-------- RECORDS FOR PROCESSING
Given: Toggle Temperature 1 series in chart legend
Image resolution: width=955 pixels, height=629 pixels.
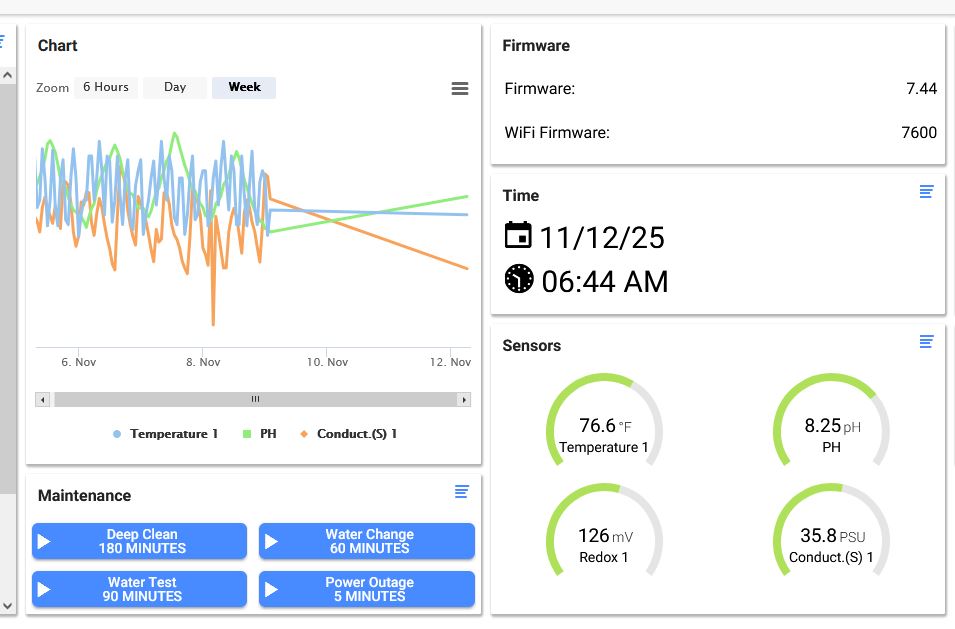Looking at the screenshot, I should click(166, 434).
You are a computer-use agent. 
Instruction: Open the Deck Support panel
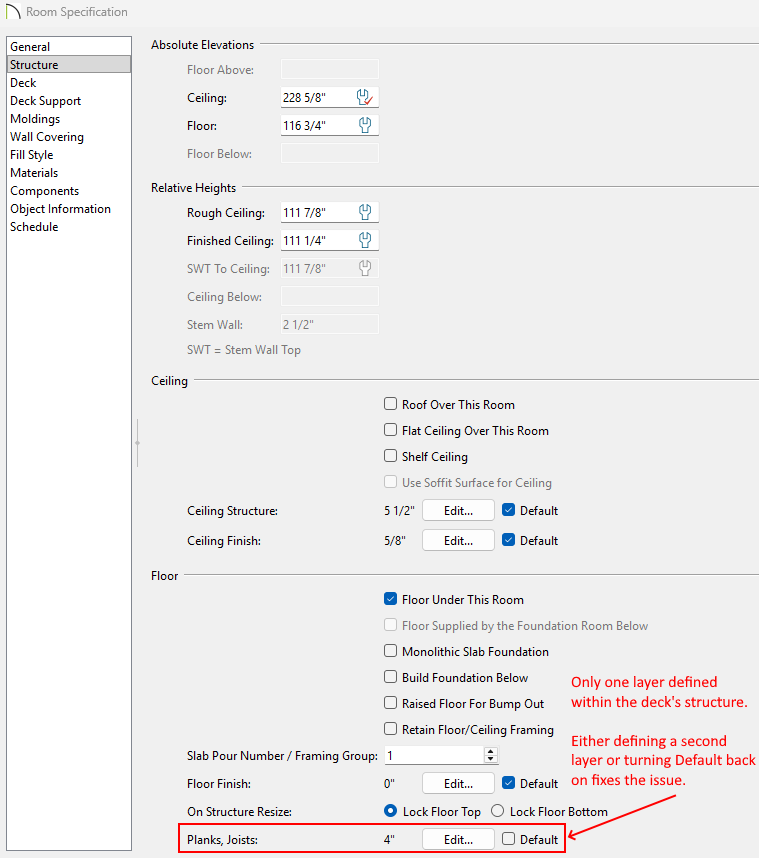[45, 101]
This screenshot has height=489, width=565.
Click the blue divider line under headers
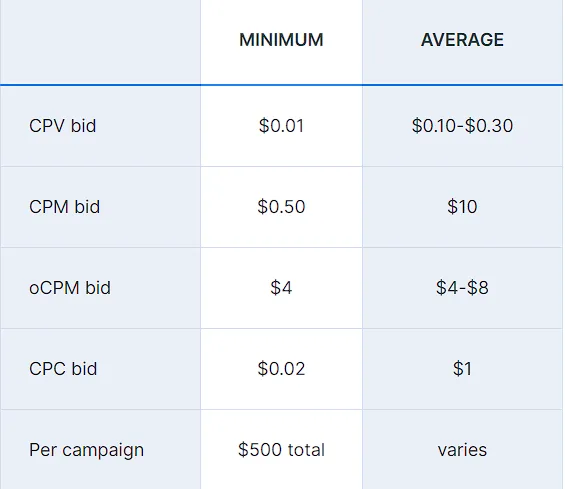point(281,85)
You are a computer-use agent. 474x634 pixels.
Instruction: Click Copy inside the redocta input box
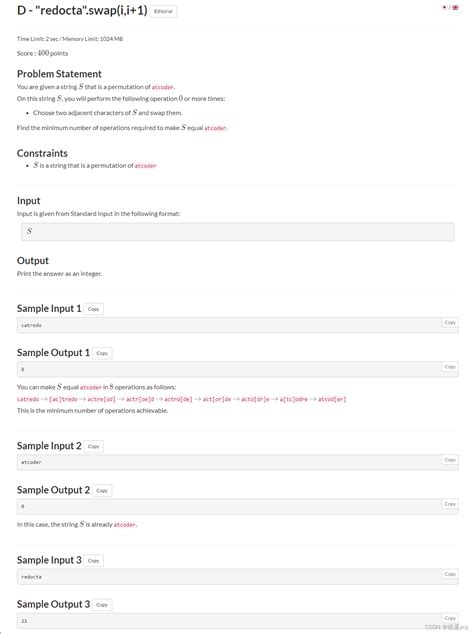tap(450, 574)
----------------
-------- RECORDS FOR PROCESSING
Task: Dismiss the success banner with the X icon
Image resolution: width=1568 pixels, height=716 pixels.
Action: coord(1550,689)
----------------
● WHAT YOU ARE ASKED TO DO: Your output should be the lines above from the one that contains "Given: Toggle Temperature" through the one that contains "This screenshot has height=489, width=565.", word for word, with pictures left out.

● TASK RESPONSE:
Given: Toggle Temperature 1 series in chart legend
Image resolution: width=955 pixels, height=629 pixels.
Looking at the screenshot, I should click(166, 434).
You are a computer-use agent. 
Instruction: Open the Deck Support panel
[45, 101]
This screenshot has height=489, width=565.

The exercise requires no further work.